Top of LISTED ENTRIES

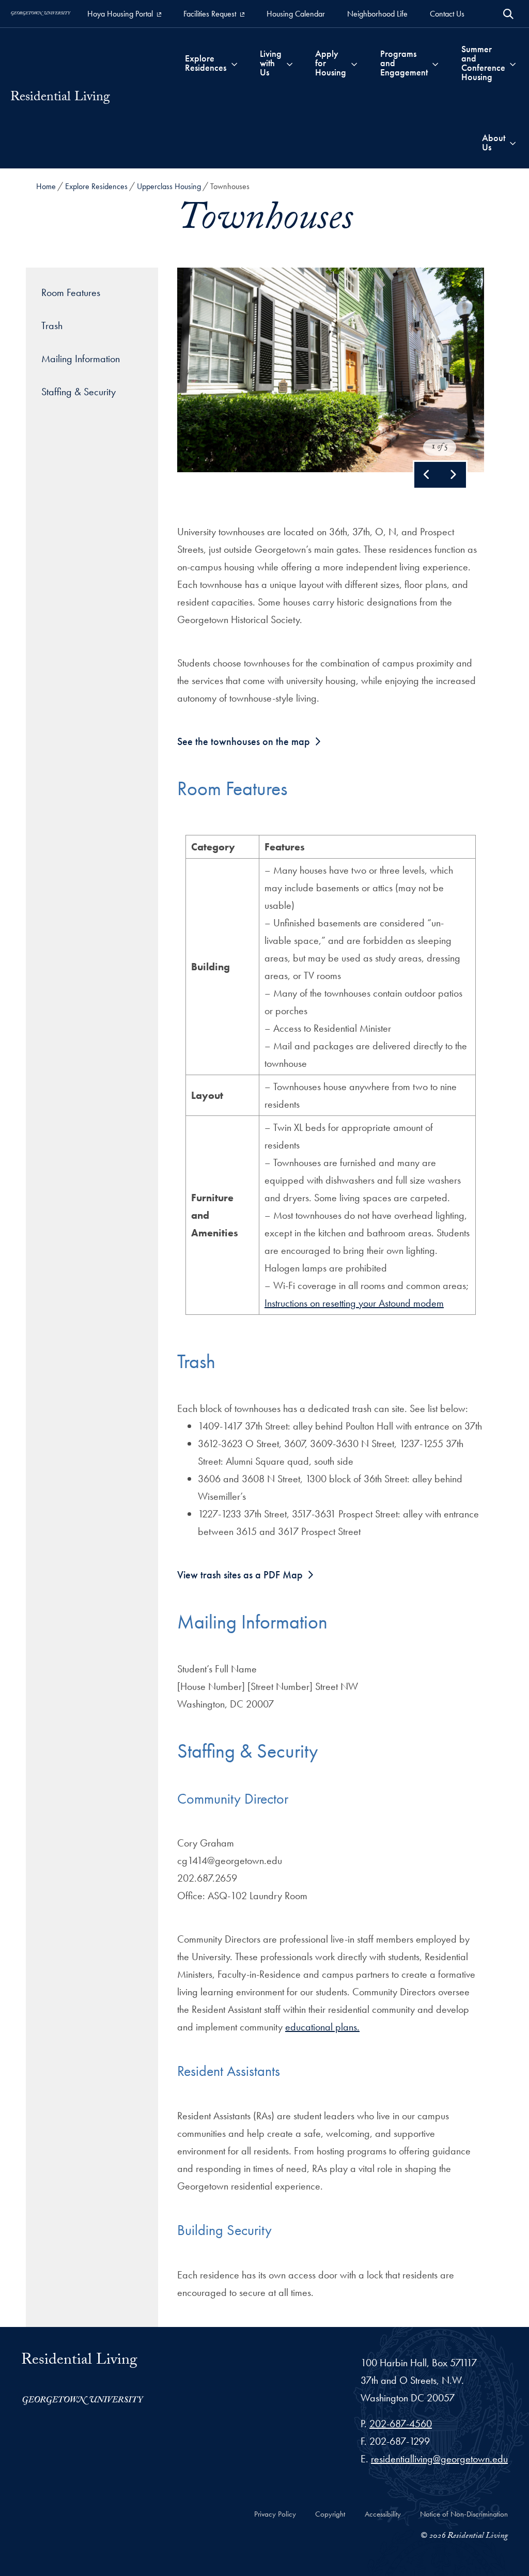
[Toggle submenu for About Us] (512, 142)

Bottom of LISTED ENTRIES
Top of LISTED ENTRIES

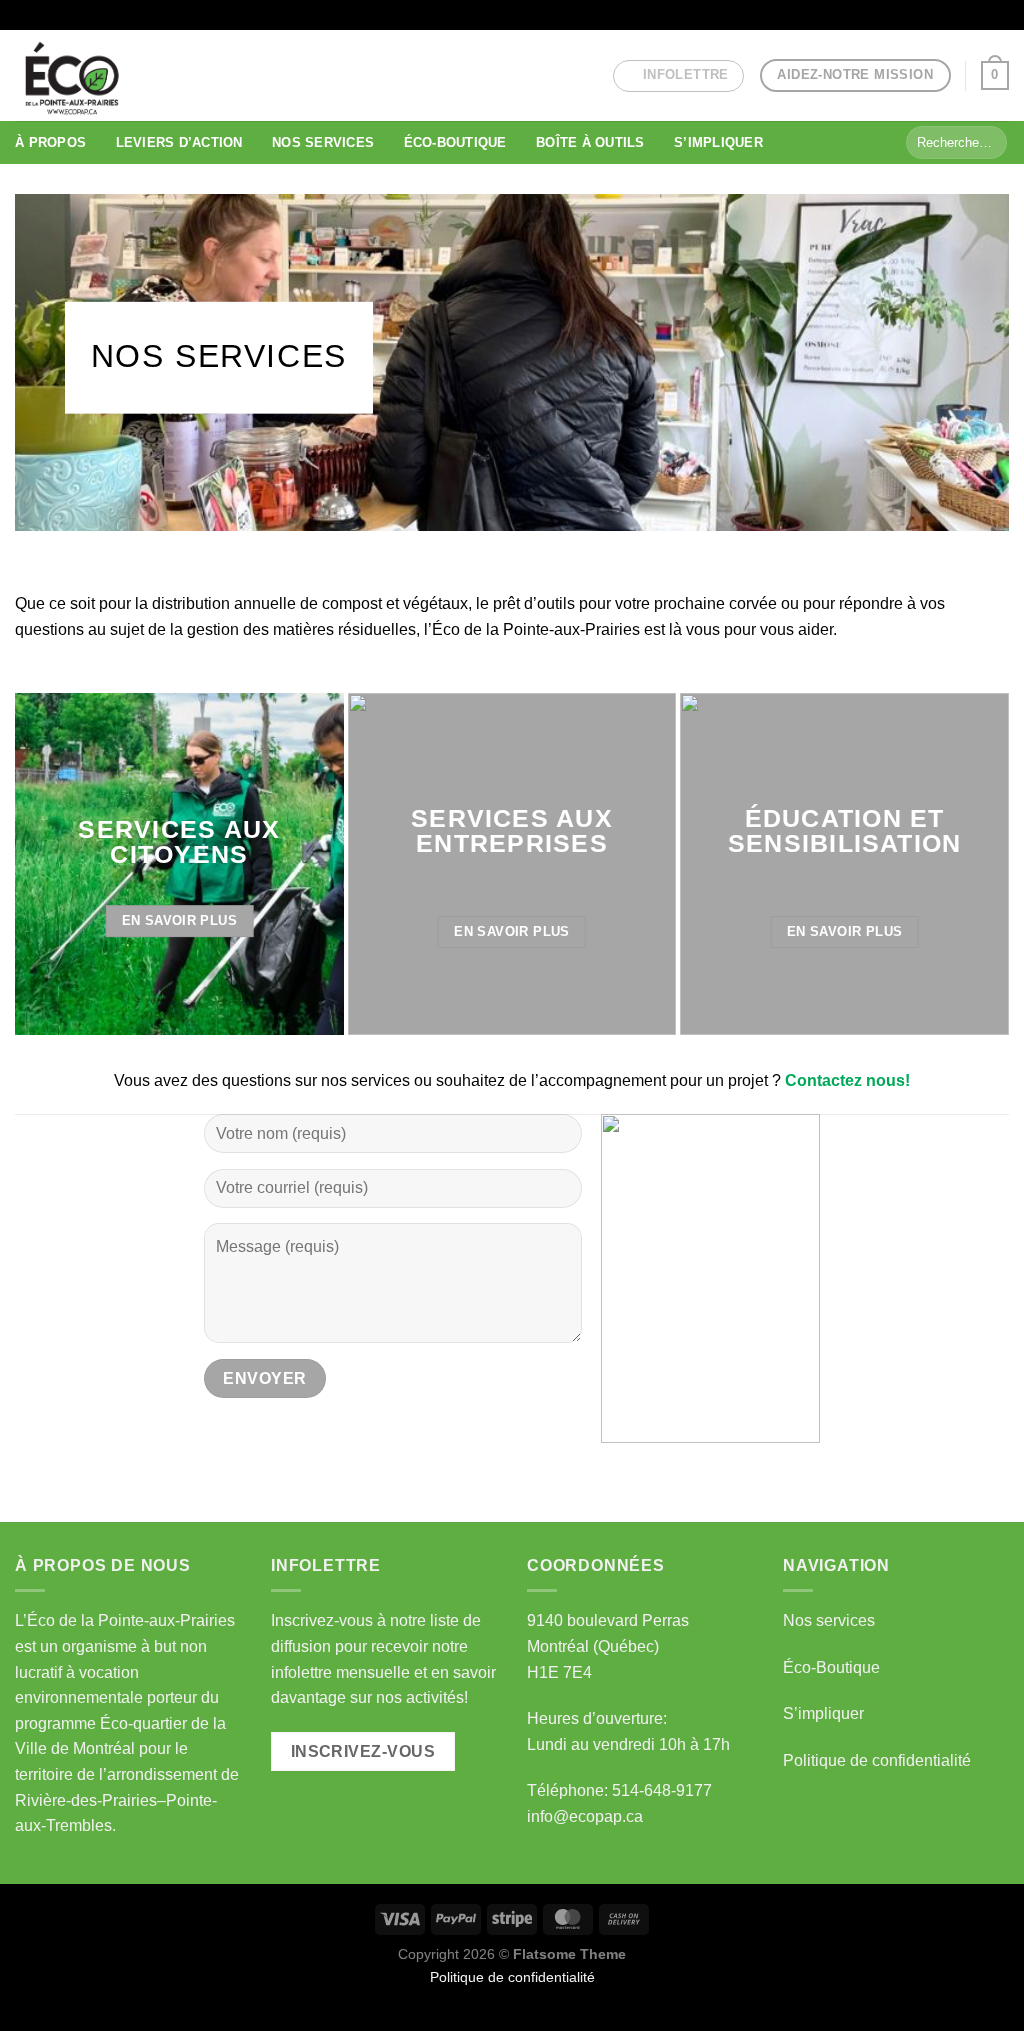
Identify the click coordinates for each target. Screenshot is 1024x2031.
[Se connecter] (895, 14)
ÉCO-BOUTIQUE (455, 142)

Bottom of LISTED ENTRIES
Top of LISTED ENTRIES

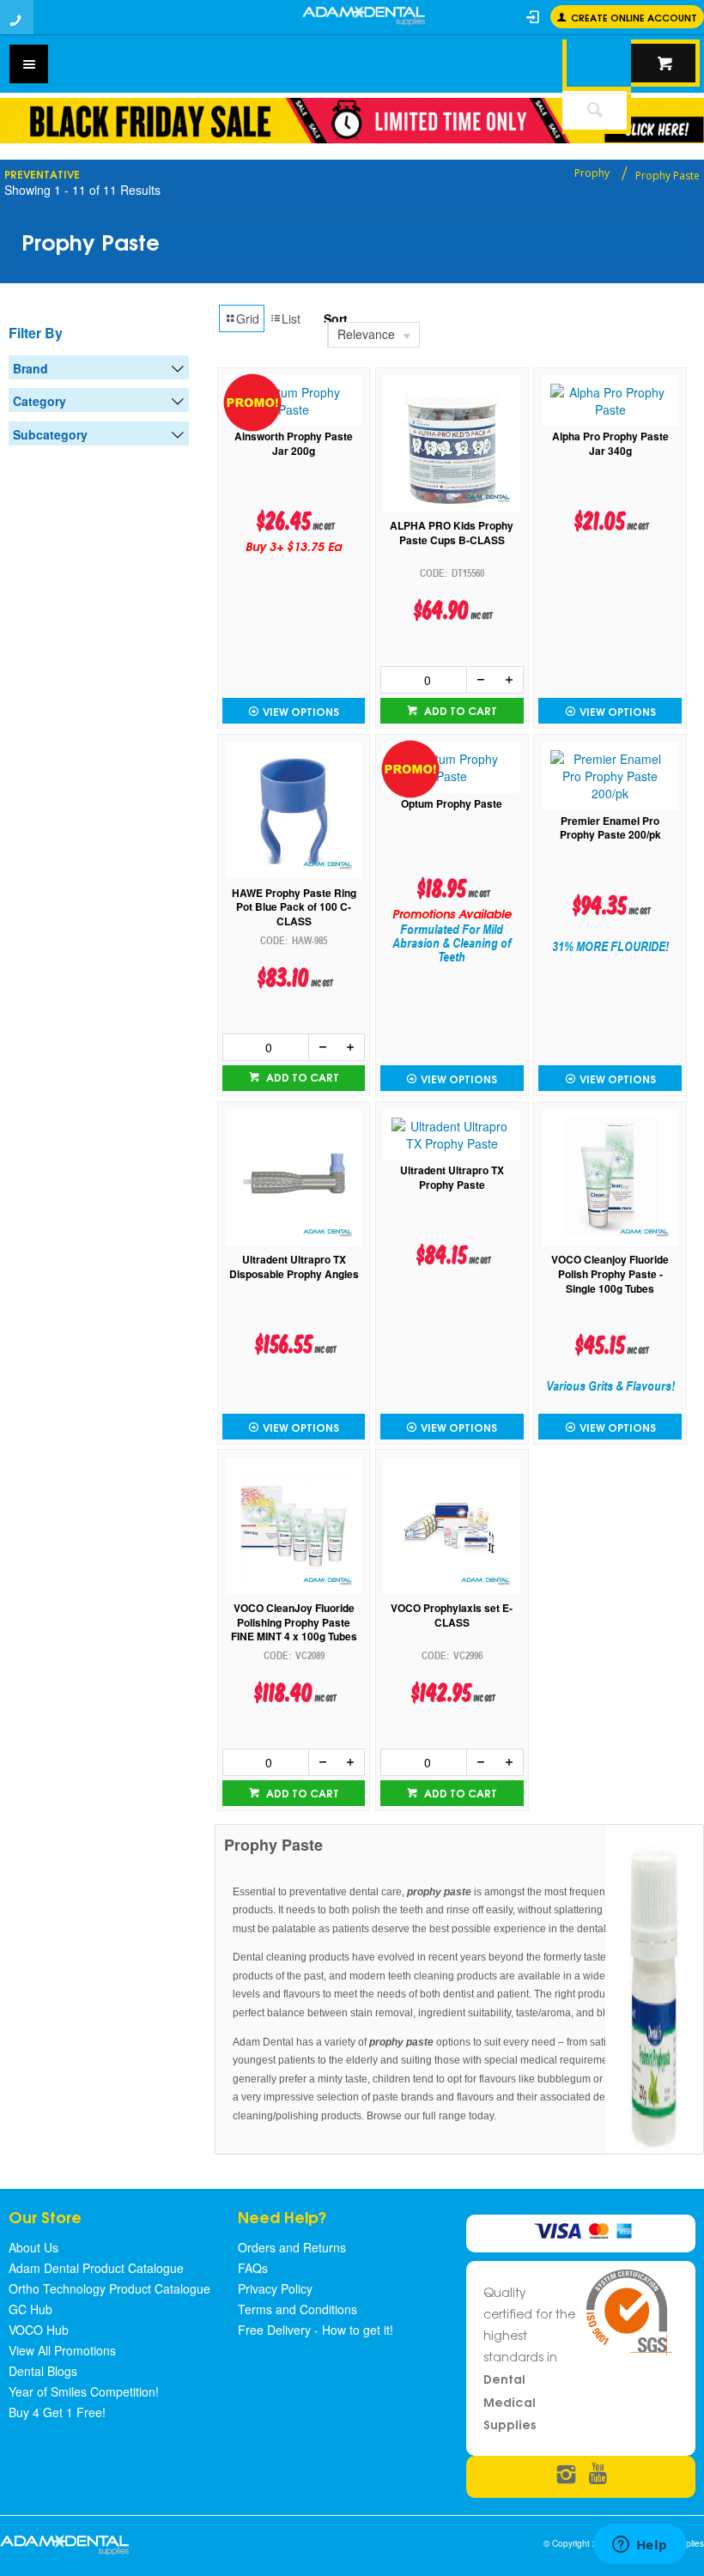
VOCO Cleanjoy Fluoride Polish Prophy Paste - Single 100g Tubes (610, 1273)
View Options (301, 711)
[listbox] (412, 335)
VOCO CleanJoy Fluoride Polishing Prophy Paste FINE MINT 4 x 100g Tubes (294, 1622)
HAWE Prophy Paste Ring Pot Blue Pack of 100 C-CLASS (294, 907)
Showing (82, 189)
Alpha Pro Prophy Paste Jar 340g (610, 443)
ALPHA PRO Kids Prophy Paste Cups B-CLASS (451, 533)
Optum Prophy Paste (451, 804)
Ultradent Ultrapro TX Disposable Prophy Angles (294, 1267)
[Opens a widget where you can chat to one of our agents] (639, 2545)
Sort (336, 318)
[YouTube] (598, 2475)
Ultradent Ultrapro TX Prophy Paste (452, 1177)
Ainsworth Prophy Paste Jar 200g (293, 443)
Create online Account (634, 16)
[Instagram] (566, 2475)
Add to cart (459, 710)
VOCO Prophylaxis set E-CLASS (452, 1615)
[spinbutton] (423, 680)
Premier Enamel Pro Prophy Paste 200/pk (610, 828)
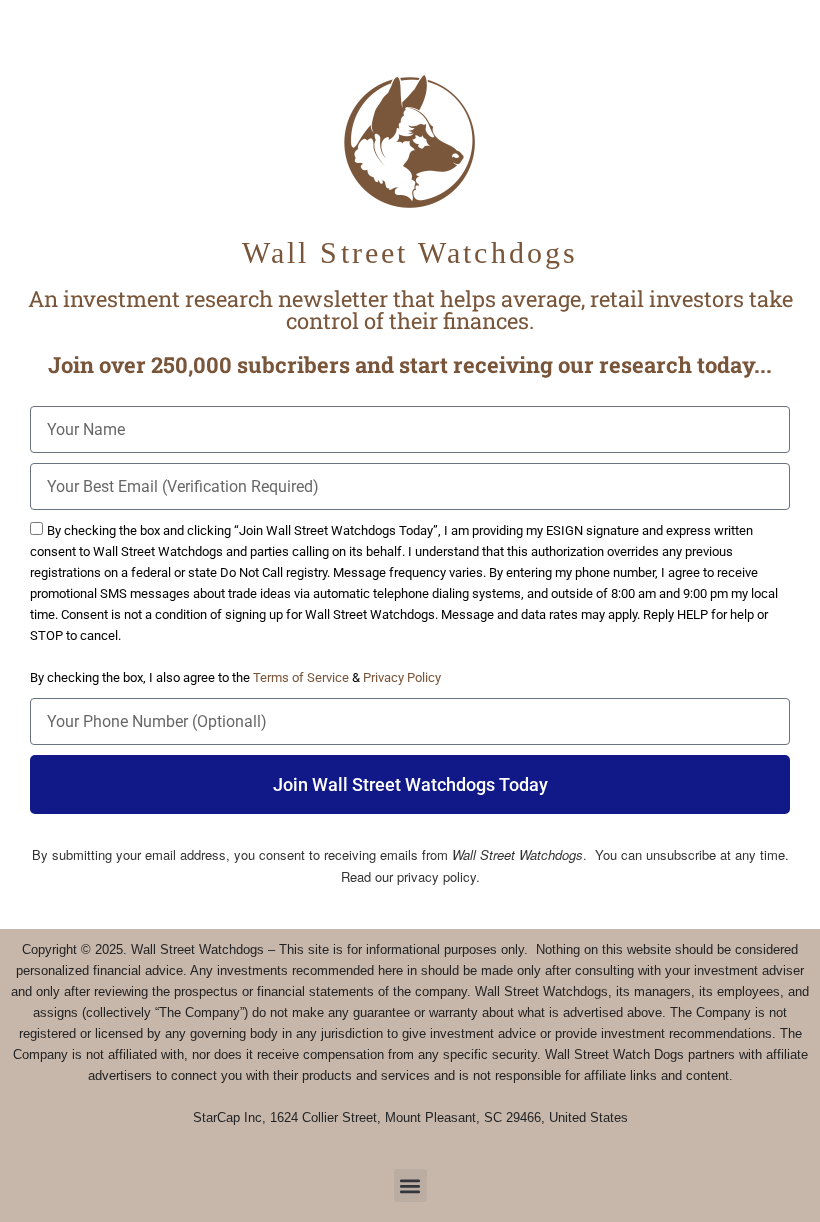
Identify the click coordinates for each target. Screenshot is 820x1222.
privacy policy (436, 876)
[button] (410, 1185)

Bottom of LISTED ENTRIES

The data above holds the lines to copy: start at the one with "Ultradent Ultrapro TX Disposable", stop at the one with "[button] (410, 1185)", include both, copy them exactly without pictures, and copy nothing else.

- _ANSWER TO THIS PROBLEM_:
Ultradent Ultrapro TX Disposable Prophy Angles (294, 1267)
[Opens a widget where you can chat to one of our agents] (639, 2545)
Sort (336, 318)
[YouTube] (598, 2475)
Ultradent Ultrapro TX Prophy Paste (452, 1177)
Ainsworth Prophy Paste Jar 200g (293, 443)
Create online Account (634, 16)
[Instagram] (566, 2475)
Add to cart (459, 710)
VOCO Prophylaxis set E-CLASS (452, 1615)
[spinbutton] (423, 680)
Premier Enamel Pro Prophy Paste 200/pk (610, 828)
Identify the click coordinates for each target. Screenshot is 820x1222.
privacy policy (436, 876)
[button] (410, 1185)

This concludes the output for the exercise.